Он дружески похлопал Пула по плечу и вышел, направляясь в сопровождении Фокса на последний допрос. Жака Доре.
III
Разговор состоялся на сцене. Доктор Разерфорд удалился в кабинет администратора, чтобы привести, как он сказал Фоксу, свой костюм в порядок. Актеры разошлись по гримерным, а Клема Смита отпустили домой.
Джеко слонялся по сцене среди декораций.
— О чем будем говорить? — спросил он, сворачивая самокрутку.
— Прежде всего я вынужден просить вас позволить себя обыскать. Эту процедуру мы проделали здесь со всеми джентльменами. У нас нет ордера на обыск, но пока никто не возражал.
— А кто я такой, чтобы возражать?
Фокс нашел в его карманах несколько любопытных предметов: кусочек мела, карандаши, ластик, хирургический скальпель в чехольчике — Джеко пояснил, что он служит для резки по дереву, — бумажник с деньгами, фотографию Елены Гамильтон, листки с набросками, ватные тампоны и пустую бутылочку, сильно пахнущую эфиром. В ней была жидкость, используемая для чистки одежды.
— Актеры, — пожаловался Джеко, — постоянно пачкаются кто чем, а я помогаю оттереть пятна. Мое пальто висит в чулане. Там, я думаю, вы сможете найти лишь грязный носовой платок.
Аллейн поблагодарил и кивнул Фоксу. Тот сел и раскрыл блокнот.
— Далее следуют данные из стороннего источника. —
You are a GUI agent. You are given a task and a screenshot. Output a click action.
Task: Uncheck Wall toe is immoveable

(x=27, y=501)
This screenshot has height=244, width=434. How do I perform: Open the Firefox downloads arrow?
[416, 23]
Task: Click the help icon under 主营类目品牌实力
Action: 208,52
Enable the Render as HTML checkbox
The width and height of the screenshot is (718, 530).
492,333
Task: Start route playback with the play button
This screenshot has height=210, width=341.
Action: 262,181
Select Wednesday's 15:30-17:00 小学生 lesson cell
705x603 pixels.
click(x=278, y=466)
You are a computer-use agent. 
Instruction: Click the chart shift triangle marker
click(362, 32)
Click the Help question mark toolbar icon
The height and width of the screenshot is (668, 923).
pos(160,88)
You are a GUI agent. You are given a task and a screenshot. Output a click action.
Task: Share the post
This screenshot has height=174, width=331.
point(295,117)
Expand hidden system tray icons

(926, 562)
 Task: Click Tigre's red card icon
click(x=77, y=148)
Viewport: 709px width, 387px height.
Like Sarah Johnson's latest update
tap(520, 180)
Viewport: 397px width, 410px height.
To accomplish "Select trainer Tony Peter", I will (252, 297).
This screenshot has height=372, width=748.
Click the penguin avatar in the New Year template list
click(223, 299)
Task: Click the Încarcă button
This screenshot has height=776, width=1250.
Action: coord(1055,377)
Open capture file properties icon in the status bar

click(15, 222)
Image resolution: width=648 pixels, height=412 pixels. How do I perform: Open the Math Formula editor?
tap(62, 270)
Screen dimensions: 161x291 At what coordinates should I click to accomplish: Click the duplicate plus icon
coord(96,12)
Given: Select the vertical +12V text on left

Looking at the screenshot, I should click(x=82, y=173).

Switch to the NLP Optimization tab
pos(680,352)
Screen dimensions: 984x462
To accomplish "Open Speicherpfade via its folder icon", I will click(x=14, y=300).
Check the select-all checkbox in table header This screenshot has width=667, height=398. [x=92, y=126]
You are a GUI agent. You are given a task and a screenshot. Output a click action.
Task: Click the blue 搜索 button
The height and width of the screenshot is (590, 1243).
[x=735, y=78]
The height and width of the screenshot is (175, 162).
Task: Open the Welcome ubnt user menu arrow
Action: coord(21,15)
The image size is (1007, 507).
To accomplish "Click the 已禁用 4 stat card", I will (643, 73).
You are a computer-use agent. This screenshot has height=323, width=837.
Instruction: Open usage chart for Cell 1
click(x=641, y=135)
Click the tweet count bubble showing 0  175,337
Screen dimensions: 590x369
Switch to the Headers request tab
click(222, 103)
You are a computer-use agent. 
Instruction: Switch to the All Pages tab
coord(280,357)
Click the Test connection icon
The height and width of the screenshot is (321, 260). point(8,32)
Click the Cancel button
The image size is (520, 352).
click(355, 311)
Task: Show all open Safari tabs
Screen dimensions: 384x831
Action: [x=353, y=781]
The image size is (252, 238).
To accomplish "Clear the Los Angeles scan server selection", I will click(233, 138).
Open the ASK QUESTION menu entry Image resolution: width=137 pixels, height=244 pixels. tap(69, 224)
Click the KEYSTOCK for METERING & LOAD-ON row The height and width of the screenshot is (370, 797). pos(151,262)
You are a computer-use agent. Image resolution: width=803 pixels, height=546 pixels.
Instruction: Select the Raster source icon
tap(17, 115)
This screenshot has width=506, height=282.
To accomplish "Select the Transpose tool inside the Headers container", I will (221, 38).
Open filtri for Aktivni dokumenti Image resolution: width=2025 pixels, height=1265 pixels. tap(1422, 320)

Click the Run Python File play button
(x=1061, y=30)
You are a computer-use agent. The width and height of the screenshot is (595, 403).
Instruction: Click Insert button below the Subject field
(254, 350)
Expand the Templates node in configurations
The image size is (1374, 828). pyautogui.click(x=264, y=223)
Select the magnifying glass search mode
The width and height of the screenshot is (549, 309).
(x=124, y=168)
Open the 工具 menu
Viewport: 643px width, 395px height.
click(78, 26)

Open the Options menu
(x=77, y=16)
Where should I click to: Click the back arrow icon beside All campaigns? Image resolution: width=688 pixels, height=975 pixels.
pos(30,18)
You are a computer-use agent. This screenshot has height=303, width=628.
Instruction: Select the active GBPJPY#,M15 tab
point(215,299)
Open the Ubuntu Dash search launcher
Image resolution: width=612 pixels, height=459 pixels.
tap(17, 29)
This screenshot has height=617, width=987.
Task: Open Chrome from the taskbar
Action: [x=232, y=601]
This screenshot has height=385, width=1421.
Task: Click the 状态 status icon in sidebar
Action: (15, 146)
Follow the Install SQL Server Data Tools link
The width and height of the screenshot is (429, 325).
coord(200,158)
— Какая у вас официальная должность в театре. В программке написано, что…
— В программках пишут так, — сказал Джеко, — чтобы пристойно звучало. На самом деле я рабочий ишак, как говорят на Востоке. Прислуга за все. Подручный мистера Адама Пула по всем вопросам. В данный момент костюмер мисс Елены Гамильтон. Человек, которому каждый здесь может поплакаться в жилетку. В общем, я в этом театре альфа и омега, такие встречались только в эпоху Возрождения. Кстати, таковым себя полагал и Шекспир. Перефразируя известное выражение можно было бы сказать: «Вулкан» — это я. Надеюсь, так будет и впредь.
— Судя по оформлению костюмов и декораций, — отозвался Аллейн, — и по очаровательному ожерелью, несомненно, вашей работы, в этом нет никаких сомнений. Но вы работаете с руководителем труппы уже давно, не так ли?
— Двадцать лет, — кивнул Джеко, заканчивая возню с самокруткой. — Двадцать лет я исполняю роль шута. Стыдно признаваться, но таково мое амплуа. Так чем я могу быть вам полезен?
— Вы по-прежнему полагаете, что Беннингтон совершил самоубийство?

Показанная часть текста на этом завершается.